Every entry below is to be copied exactly, with nothing omitted.
=== Section Start ===
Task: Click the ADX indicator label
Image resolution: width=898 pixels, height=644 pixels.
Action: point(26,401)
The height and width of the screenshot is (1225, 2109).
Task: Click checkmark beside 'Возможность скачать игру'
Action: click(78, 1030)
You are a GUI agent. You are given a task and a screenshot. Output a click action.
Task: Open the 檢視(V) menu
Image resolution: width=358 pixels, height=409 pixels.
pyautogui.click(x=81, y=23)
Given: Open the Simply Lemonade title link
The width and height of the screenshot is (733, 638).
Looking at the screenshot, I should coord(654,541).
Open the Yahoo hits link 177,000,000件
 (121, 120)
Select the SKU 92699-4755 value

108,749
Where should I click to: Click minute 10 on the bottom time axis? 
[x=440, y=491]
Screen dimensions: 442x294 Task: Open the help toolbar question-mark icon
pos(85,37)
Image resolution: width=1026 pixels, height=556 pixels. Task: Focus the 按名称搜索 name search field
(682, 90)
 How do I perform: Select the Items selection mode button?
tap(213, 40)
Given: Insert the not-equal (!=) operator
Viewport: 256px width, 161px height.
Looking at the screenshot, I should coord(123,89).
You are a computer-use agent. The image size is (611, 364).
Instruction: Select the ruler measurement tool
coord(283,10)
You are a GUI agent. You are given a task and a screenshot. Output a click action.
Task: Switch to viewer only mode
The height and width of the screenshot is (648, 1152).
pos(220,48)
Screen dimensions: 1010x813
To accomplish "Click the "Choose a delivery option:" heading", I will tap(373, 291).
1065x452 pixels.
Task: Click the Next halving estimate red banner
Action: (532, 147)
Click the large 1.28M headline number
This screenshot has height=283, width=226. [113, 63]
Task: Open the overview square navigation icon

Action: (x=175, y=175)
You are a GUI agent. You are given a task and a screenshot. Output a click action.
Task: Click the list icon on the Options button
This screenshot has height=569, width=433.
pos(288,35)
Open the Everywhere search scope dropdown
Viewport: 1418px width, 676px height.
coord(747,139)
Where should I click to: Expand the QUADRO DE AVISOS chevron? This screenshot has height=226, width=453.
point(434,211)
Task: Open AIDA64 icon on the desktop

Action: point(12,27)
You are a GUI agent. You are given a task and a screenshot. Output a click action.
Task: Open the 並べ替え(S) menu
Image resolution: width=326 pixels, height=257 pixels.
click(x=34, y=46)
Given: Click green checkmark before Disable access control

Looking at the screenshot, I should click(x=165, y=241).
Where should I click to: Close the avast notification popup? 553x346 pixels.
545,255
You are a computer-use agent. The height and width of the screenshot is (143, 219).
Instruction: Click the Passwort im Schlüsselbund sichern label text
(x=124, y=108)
=== Section End ===
:: Response ::
Task: Click the ADX indicator label
Image resolution: width=898 pixels, height=644 pixels.
Action: point(26,401)
The height and width of the screenshot is (1225, 2109).
Task: Click checkmark beside 'Возможность скачать игру'
Action: click(78, 1030)
You are a GUI agent. You are given a task and a screenshot. Output a click action.
Task: Open the 檢視(V) menu
Image resolution: width=358 pixels, height=409 pixels.
pyautogui.click(x=81, y=23)
Given: Open the Simply Lemonade title link
The width and height of the screenshot is (733, 638).
Looking at the screenshot, I should coord(654,541).
Open the Yahoo hits link 177,000,000件
 (121, 120)
Select the SKU 92699-4755 value

108,749
Where should I click to: Click minute 10 on the bottom time axis? 
[x=440, y=491]
Screen dimensions: 442x294 Task: Open the help toolbar question-mark icon
pos(85,37)
Image resolution: width=1026 pixels, height=556 pixels. Task: Focus the 按名称搜索 name search field
(682, 90)
 How do I perform: Select the Items selection mode button?
tap(213, 40)
Given: Insert the not-equal (!=) operator
Viewport: 256px width, 161px height.
Looking at the screenshot, I should coord(123,89).
You are a computer-use agent. The image size is (611, 364).
Instruction: Select the ruler measurement tool
coord(283,10)
You are a GUI agent. You are given a task and a screenshot. Output a click action.
Task: Switch to viewer only mode
The height and width of the screenshot is (648, 1152).
pos(220,48)
Screen dimensions: 1010x813
To accomplish "Click the "Choose a delivery option:" heading", I will tap(373, 291).
1065x452 pixels.
Task: Click the Next halving estimate red banner
Action: (532, 147)
Click the large 1.28M headline number
This screenshot has height=283, width=226. [113, 63]
Task: Open the overview square navigation icon

Action: (x=175, y=175)
You are a GUI agent. You are given a task and a screenshot. Output a click action.
Task: Click the list icon on the Options button
This screenshot has height=569, width=433.
pos(288,35)
Open the Everywhere search scope dropdown
Viewport: 1418px width, 676px height.
coord(747,139)
Where should I click to: Expand the QUADRO DE AVISOS chevron? This screenshot has height=226, width=453.
point(434,211)
Task: Open AIDA64 icon on the desktop

Action: point(12,27)
You are a GUI agent. You are given a task and a screenshot. Output a click action.
Task: Open the 並べ替え(S) menu
Image resolution: width=326 pixels, height=257 pixels.
click(x=34, y=46)
Given: Click green checkmark before Disable access control

Looking at the screenshot, I should click(x=165, y=241).
Where should I click to: Close the avast notification popup? 553x346 pixels.
545,255
You are a computer-use agent. The height and width of the screenshot is (143, 219).
Instruction: Click the Passwort im Schlüsselbund sichern label text
(x=124, y=108)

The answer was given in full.